This blog is a guest post by Katrina Miller, Education Industry Consultant at SAS State & Local Government Practice, that originally appeared on the SAS blog as part of a series – What Equity Means to Me.
Conversations around equity in education are at a fever pitch. Decades of research show that students of color and low-income students are disproportionately taught by less effective or more inexperienced teachers. Civil rights leaders encouraged the Obama administration to require states to develop Equity Plans to ensure that every student had access to effective teaching. The Every Student Succeeds Act continues this commitment. As a result, states are developing systems to understand equity gaps and devise solutions to eliminate them.
It’s a complicated challenge. States are grappling with the data needed to make policies defining “effective teacher,” how to measure equity gaps, and what solutions lead to lasting change. Having accurate data, and faith in the data, will be integral to state leaders as they work to provide an excellent education for every student.
My colleagues and I are supporting states in this important work and will have more to share as the plans are developed and implemented. But first, we wanted to share why this work is important to us personally, and how this “equity agenda” has impacted our lives. Nadja Young, Jennifer Bell, and I will be sharing a series of posts on “What Equity Means to Me.” These broad policy initiatives are important in continuing to improve educational attainment and student learning. What we have to always remember is the individual students we are serving and the impact of our work on their lives.
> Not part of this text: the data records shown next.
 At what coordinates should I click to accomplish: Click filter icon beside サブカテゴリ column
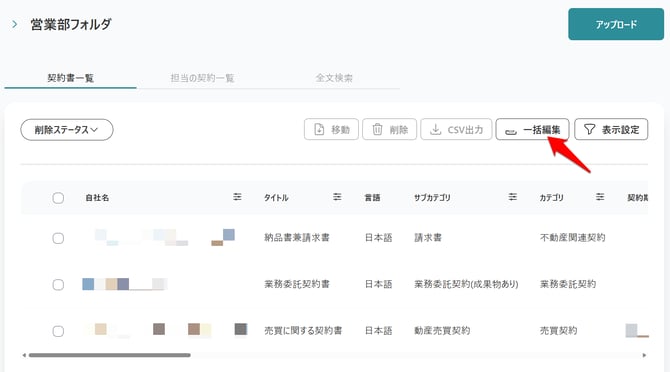point(512,197)

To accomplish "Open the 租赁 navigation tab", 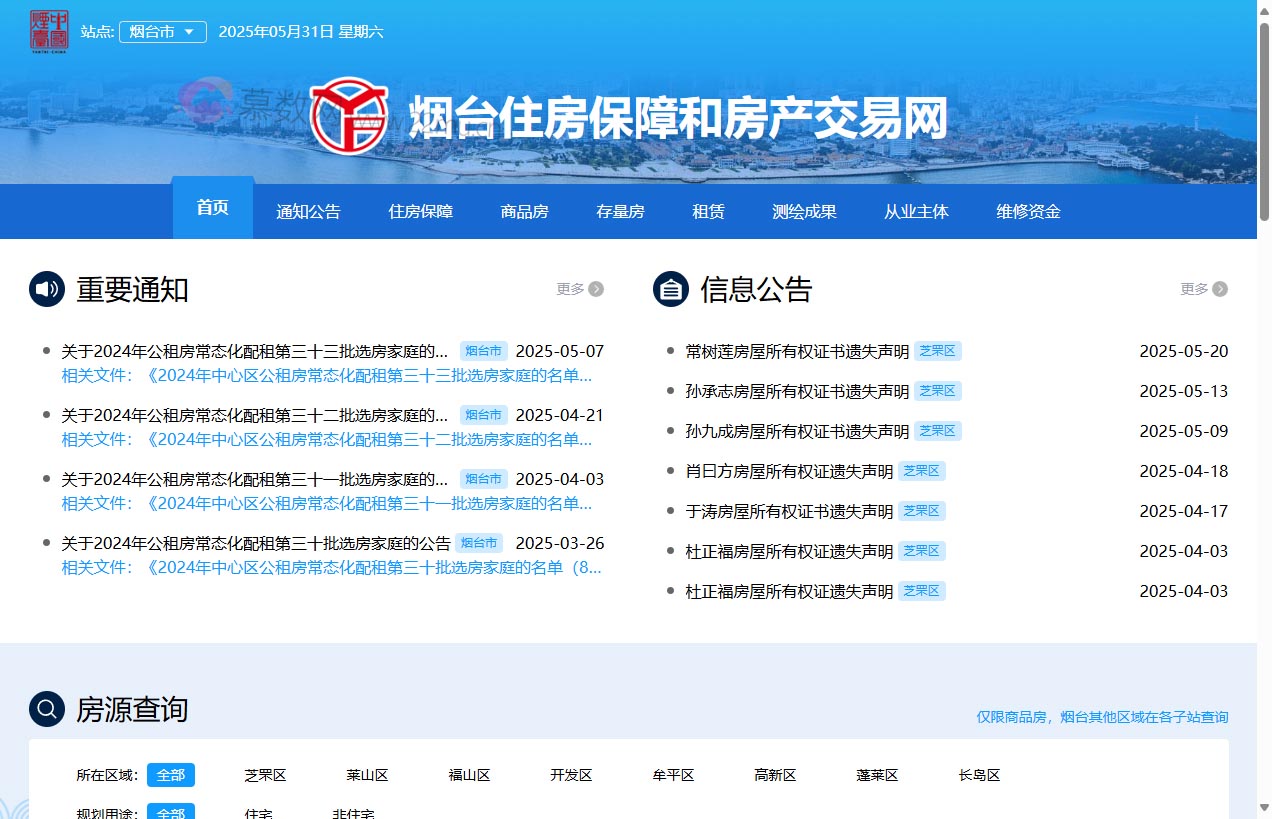I will pyautogui.click(x=708, y=211).
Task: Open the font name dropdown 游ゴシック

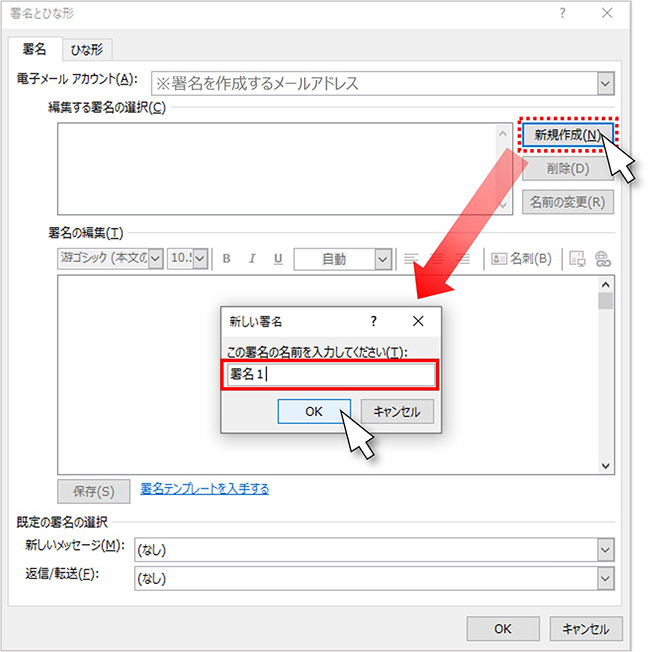Action: (110, 259)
Sometimes, the very institutions that are supposed to inspire us to fight inequity contribute to the problem. I saw this from the earliest moments of my educational career. In one of my introductory courses I vividly remember the professor showing a chart of the distribution of students by achievement. He mentioned that “poor and minority students” were generally on the low achieving end and “wealthy, white students” were generally high achieving. He went on to confide in us that where we needed to focus was those middle achieving students because that’s where we could “make a difference.” My heart sunk and my anger ignited.
You see, I would have been in that first category of students. I am Native American. I am one of six children whose parents were a stone/brick mason and a stay-at-home mom. While we never went without the basics, we would definitely have been considered economically disadvantaged in today’s terms. The teachers in my school were the only people I knew in my community who had a college education. According to my college professor, my school teachers should have ignored me and not worried about me achieving proficiency, much less being considered advanced, in any academic subject.
Thankfully, my education experience wasn’t the one painted by that college professor. I had teachers who showed me my assessment data and talked to me about my potential. From an early age, I knew college was an option for me because in Tennessee, where I grew up, we had a robust data and assessment system. Tennessee was able to look at not only student achievement, which is closely related to socio-economic factors, but also student growth. My teachers were able to challenge me to reach my potential and provide challenging coursework and extracurricular activities to support my development.
The use of objective, reliable data was imperative to my academic and career success. It provided my teachers with information they needed when I entered the classroom, provided my parents with the background to support my learning, and encouraged me in my academic pursuits.
What equity means to me is that we, as educators and policymakers, meet students where they are with the deep-held belief that all students can learn. And that it is our duty as educators to help them get there.